Document segment:
········
The plaintiff-appellants filed suit seeking a judgment cancelling and annulling the judgment of possession rendered in the succession of Robert Layssard. Plaintiffs further sought a judgment recognizing them as heirs of Robert Layssard and sending them into possession of his succession. Defendant-appellees moved for summary judgment claiming that the declaration of unconstitutionality of Article 919 of the Louisiana Civil Code in Succession of Sidney Brown, 388 So. 2d 1151 (La.1980) is to be applied prospectively only. The trial court relying on Brown, supra, held that the decision should be applied prospectively from the date of the decision, September 3, 1980, thereby granting the Motion for Summary Judgment. Plaintiff-appellants have appealed from the judgment dismissing their suit.
*137 Civil Code Article 919, as amended by Act 607, Section 1, of 1979, provides as follows:
"Art. 919. Illegitimate children of father
Art. 919. Illegitimate children are called to the inheritance of their father, who has duly acknowledged them, when he has left no descendants nor ascendants, nor collateral relations, nor surviving wife, and to the exclusion only of the state.
In all other cases, they can only bring an action against their father or his heirs for alimony, the amount of which shall be determined, as is directed in the Title: Of Father and Child.
(Amended by Acts 1979, No. 607, § 1.)"
This article, however, was expressly declared unconstitutional by the Louisiana Supreme Court in the case of Succession of Brown, 388 So. 2d 1151 (La.1980) because it embodied an arbitrary, capricious and unreasonable distinction between illegitimates and all other relations of a deceased contrary to the Fourteenth Amendment to the U. S. Constitution.
········
Data supplied:

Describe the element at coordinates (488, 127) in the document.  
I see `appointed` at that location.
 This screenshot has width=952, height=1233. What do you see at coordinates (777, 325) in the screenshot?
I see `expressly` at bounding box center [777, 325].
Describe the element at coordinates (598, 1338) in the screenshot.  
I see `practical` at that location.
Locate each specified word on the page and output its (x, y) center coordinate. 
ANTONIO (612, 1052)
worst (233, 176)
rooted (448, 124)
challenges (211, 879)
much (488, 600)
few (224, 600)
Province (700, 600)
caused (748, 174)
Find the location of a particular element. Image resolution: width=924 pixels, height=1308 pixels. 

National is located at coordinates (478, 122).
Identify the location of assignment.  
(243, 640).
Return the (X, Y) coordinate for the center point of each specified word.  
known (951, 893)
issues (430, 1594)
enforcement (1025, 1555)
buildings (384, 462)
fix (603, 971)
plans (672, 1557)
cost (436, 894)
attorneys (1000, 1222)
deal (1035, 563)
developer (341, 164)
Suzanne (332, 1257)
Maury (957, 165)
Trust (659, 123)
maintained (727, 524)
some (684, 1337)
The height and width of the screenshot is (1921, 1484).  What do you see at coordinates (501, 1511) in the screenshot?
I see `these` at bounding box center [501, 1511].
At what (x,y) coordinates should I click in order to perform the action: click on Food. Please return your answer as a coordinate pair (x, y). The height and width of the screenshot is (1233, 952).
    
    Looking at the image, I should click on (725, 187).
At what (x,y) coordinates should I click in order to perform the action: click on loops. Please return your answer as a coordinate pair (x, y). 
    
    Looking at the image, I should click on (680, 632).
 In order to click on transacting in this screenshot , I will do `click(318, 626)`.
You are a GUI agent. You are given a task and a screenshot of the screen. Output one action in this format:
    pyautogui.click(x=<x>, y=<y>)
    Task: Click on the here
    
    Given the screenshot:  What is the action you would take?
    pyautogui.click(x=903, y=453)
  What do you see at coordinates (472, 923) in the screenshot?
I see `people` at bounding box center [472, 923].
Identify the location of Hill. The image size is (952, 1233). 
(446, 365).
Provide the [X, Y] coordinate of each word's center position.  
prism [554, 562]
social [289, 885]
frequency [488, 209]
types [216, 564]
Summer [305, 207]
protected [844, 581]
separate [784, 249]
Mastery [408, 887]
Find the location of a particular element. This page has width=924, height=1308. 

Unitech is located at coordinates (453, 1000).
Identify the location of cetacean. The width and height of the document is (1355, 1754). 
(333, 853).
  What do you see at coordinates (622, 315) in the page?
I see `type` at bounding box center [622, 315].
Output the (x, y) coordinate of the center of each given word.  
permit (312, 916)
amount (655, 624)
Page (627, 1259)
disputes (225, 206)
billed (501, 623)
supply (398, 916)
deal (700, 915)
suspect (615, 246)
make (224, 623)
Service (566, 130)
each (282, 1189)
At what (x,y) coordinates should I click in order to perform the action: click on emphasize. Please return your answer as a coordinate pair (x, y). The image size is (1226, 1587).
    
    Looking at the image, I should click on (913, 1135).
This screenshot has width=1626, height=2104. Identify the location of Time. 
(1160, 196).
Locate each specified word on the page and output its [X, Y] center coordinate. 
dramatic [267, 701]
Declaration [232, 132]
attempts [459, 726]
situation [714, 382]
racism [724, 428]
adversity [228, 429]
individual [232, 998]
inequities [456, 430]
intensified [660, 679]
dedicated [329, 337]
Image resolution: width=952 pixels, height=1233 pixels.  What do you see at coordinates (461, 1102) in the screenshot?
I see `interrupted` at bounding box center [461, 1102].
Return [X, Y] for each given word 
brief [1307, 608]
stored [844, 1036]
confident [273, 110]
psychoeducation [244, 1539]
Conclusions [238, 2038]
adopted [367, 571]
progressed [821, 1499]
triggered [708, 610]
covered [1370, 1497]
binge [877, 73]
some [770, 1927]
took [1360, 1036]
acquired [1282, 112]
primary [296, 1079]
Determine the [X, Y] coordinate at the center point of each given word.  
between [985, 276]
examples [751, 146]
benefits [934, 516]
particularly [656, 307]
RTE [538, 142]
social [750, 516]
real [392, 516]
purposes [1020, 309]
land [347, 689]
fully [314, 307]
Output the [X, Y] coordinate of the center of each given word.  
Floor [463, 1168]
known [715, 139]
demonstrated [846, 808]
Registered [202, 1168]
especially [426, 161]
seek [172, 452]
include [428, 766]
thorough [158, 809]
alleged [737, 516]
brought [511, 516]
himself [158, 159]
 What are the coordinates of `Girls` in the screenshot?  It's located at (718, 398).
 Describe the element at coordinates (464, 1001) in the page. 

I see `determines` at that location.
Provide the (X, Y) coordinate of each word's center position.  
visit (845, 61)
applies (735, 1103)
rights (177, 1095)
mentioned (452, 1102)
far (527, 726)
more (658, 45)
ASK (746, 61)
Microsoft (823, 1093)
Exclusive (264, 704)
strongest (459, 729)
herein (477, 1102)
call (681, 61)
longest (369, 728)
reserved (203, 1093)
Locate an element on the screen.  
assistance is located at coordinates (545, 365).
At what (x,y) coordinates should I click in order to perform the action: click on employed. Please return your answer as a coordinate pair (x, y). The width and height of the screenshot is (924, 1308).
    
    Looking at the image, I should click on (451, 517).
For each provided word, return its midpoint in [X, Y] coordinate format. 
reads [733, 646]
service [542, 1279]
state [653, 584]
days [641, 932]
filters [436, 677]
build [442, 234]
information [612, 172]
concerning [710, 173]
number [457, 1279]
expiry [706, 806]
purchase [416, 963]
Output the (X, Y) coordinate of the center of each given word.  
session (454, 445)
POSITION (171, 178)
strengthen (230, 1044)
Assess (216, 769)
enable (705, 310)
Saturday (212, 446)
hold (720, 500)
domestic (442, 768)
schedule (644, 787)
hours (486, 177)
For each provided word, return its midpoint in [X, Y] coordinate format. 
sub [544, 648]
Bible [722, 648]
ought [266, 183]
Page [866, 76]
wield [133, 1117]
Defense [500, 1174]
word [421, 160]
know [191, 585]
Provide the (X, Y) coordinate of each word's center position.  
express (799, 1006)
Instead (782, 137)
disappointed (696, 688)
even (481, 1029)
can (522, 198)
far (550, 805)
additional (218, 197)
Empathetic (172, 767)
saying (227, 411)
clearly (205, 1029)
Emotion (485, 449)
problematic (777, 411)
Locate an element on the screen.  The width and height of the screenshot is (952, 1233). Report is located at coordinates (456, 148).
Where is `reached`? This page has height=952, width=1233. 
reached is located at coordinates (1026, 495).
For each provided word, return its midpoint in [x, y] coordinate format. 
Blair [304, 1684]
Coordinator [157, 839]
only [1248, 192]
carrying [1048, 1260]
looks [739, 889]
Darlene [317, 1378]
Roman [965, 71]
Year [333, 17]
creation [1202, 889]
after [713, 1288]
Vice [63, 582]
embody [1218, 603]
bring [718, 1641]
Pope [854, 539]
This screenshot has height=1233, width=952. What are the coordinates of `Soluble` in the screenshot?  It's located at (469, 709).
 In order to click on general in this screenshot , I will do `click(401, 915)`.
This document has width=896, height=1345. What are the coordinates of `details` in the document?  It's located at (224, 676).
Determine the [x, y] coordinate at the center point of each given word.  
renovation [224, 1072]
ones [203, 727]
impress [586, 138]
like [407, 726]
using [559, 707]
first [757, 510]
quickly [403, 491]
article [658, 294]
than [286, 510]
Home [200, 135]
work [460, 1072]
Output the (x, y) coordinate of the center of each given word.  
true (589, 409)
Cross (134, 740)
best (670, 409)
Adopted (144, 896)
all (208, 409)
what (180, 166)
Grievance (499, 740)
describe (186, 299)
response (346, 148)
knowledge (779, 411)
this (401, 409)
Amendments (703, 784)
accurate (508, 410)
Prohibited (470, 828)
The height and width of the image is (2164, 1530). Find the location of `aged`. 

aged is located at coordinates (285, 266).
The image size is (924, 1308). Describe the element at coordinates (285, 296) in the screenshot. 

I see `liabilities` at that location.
········
Job A:
Condense the paragraph of the court excerpt beginning "The plaintiff-appellants filed suit" into a bulleted list that keeps its main facts.
Job B:
Render the stretch of the records from the line containing "ought [266, 183]" through the line containing "In order to click on general" as a JSON list of strings, one string per line, with blank lines omitted.

Written response A:
- Plaintiffs sued to cancel and annul the judgment of possession in the succession of Robert Layssard, and to be recognized as his heirs and sent into possession of his succession.
- Defendants moved for summary judgment, arguing that the ruling in Succession of Sidney Brown, 388 So. 2d 1151 (La.1980), which declared Article 919 of the Louisiana Civil Code unconstitutional, applies prospectively only.
- Relying on Brown, the trial court held that the decision applies prospectively from September 3, 1980, and granted the motion.
- Plaintiffs appealed the judgment dismissing their suit.

Written response B:
[
  "ought [266, 183]",
  "Page [866, 76]",
  "wield [133, 1117]",
  "Defense [500, 1174]",
  "word [421, 160]",
  "know [191, 585]",
  "Provide the (X, Y) coordinate of each word's center position.  ",
  "express (799, 1006)",
  "Instead (782, 137)",
  "disappointed (696, 688)",
  "even (481, 1029)",
  "can (522, 198)",
  "far (550, 805)",
  "additional (218, 197)",
  "Empathetic (172, 767)",
  "saying (227, 411)",
  "clearly (205, 1029)",
  "Emotion (485, 449)",
  "problematic (777, 411)",
  "Locate an element on the screen.  The width and height of the screenshot is (952, 1233). Report is located at coordinates (456, 148).",
  "Where is `reached`? This page has height=952, width=1233. ",
  "reached is located at coordinates (1026, 495).",
  "For each provided word, return its midpoint in [x, y] coordinate format. ",
  "Blair [304, 1684]",
  "Coordinator [157, 839]",
  "only [1248, 192]",
  "carrying [1048, 1260]",
  "looks [739, 889]",
  "Darlene [317, 1378]",
  "Roman [965, 71]",
  "Year [333, 17]",
  "creation [1202, 889]",
  "after [713, 1288]",
  "Vice [63, 582]",
  "embody [1218, 603]",
  "bring [718, 1641]",
  "Pope [854, 539]",
  "This screenshot has height=1233, width=952. What are the coordinates of `Soluble` in the screenshot?  It's located at (469, 709).",
  " In order to click on general in this screenshot , I will do `click(401, 915)`."
]